WHAT IS BEING ASKED: Write out the passage on distributed systems below word for word, from "Now let’s take" up to and including "transactions transferring money.".

PASSAGE PROVIDED:
A distributed system is a set of processes, distributed across many locations, trying to achieve a common goal through coordination and communication via messages.

Now let’s take this apart

The set of processes are different participants of the network.

Each computer - or node - on the network that runs the client is a single process within the distributed system. The system’s common goal can be to exchange files (e.g. BitTorrent) or to enable a digital form of money (e.g. Horizen or Bitcoin).

The latter is what we will focus on.

The processes are separated and executed independently on each computer, but the system acts as one whole. In order to achieve one cohesive system, individual parts need to communicate and update each other.

This is done via messages that, in the context of a blockchain, are mostly transactions transferring money.

But why do we need a distributed system to run a blockchain?

Firstly, most blockchains strive for global participation, and therefore require a communication network that can operate globally. Additionally, distributed systems are more reliable as they don’t have single points of failure.

Challenges in Distributed Computing

While peer-to-peer networks come with unique advantages, they also have challenges that need to be addressed:

Concurrency means that the individual processes, running on the nodes of the network, simultaneously execute the same program. Some level of coordination is necessary for them to reach their shared goal.
There is no global clock that can keep all participants in sync. A mechanism that allows the synchronization of nodes is needed.
An independent failure of the constituents may occur. Servers can crash or the internet connection can temporarily break down. A mechanism to make the system fault-tolerant is needed.
Messages need to be passed around, to achieve coordination and synchronization. A broadcasting mechanism is needed to facilitate the necessary communication between nodes.

DATASET CONTENT:
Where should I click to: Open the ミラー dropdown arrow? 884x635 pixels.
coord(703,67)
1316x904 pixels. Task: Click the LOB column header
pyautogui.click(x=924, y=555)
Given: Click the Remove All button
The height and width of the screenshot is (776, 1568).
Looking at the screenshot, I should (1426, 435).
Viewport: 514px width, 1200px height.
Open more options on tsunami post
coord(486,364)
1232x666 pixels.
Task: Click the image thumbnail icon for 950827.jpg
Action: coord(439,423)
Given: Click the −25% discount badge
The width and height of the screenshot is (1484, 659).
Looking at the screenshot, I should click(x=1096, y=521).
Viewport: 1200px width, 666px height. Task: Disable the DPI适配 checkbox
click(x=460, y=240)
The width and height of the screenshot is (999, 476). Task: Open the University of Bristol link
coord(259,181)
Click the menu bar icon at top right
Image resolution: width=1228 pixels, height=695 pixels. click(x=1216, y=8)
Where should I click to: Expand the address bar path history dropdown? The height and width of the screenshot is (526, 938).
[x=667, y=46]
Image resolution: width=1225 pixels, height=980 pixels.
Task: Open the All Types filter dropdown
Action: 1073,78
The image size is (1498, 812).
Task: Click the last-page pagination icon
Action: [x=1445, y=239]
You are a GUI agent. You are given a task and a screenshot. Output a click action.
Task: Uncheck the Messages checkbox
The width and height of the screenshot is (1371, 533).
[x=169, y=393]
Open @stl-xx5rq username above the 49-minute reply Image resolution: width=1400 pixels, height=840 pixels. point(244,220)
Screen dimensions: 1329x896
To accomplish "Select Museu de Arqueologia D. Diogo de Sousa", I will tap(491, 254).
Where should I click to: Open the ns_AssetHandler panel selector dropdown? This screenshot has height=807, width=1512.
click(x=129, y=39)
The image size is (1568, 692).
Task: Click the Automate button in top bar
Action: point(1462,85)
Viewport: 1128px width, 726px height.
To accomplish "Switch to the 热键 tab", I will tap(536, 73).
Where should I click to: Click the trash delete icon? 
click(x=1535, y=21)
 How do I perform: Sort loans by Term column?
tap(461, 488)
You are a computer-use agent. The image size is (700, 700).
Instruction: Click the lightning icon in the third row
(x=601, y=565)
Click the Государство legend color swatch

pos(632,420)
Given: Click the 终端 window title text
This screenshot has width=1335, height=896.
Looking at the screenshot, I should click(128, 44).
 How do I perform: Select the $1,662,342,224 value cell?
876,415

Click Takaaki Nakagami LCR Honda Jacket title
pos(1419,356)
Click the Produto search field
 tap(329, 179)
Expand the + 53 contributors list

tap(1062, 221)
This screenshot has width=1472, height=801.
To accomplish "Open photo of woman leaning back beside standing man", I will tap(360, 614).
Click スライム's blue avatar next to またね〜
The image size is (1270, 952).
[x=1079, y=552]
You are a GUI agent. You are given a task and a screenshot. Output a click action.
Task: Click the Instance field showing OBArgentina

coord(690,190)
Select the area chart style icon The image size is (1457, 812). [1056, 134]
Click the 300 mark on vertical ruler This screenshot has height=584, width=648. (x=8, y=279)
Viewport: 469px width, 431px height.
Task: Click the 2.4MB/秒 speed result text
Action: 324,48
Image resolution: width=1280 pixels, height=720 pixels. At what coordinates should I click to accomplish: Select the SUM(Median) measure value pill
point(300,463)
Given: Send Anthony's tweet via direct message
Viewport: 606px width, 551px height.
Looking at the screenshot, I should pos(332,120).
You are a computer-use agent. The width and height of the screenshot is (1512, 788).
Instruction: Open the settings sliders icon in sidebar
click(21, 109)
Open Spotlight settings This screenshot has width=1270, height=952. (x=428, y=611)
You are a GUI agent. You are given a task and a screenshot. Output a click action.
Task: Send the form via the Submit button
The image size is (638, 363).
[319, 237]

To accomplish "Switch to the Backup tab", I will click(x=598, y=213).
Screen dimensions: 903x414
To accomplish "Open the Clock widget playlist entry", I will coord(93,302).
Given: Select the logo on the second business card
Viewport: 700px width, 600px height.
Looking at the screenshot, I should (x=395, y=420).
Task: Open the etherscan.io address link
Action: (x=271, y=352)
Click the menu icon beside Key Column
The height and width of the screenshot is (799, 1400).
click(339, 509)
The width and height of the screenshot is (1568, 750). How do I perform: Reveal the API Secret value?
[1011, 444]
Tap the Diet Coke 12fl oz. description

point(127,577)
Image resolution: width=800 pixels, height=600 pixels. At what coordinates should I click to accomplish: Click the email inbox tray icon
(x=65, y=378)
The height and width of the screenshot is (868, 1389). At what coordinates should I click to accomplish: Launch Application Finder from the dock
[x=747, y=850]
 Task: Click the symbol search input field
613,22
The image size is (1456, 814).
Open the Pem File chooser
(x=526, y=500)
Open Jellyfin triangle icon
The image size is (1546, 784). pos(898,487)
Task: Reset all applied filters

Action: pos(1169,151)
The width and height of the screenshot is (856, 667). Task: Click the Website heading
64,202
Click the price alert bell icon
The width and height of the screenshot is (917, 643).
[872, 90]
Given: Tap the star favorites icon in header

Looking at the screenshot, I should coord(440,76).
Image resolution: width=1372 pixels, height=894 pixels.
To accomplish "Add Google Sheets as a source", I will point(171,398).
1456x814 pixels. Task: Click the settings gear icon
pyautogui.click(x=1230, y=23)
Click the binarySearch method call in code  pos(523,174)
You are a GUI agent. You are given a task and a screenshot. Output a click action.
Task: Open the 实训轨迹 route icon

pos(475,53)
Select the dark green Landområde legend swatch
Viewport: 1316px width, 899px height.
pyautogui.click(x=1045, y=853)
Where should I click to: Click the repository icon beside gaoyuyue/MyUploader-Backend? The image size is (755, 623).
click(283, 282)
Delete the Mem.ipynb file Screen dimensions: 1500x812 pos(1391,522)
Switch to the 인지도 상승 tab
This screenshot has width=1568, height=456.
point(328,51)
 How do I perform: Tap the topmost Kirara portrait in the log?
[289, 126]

ANSWER TO THIS TASK:
Now let’s take this apart

The set of processes are different participants of the network.

Each computer - or node - on the network that runs the client is a single process within the distributed system. The system’s common goal can be to exchange files (e.g. BitTorrent) or to enable a digital form of money (e.g. Horizen or Bitcoin).

The latter is what we will focus on.

The processes are separated and executed independently on each computer, but the system acts as one whole. In order to achieve one cohesive system, individual parts need to communicate and update each other.

This is done via messages that, in the context of a blockchain, are mostly transactions transferring money.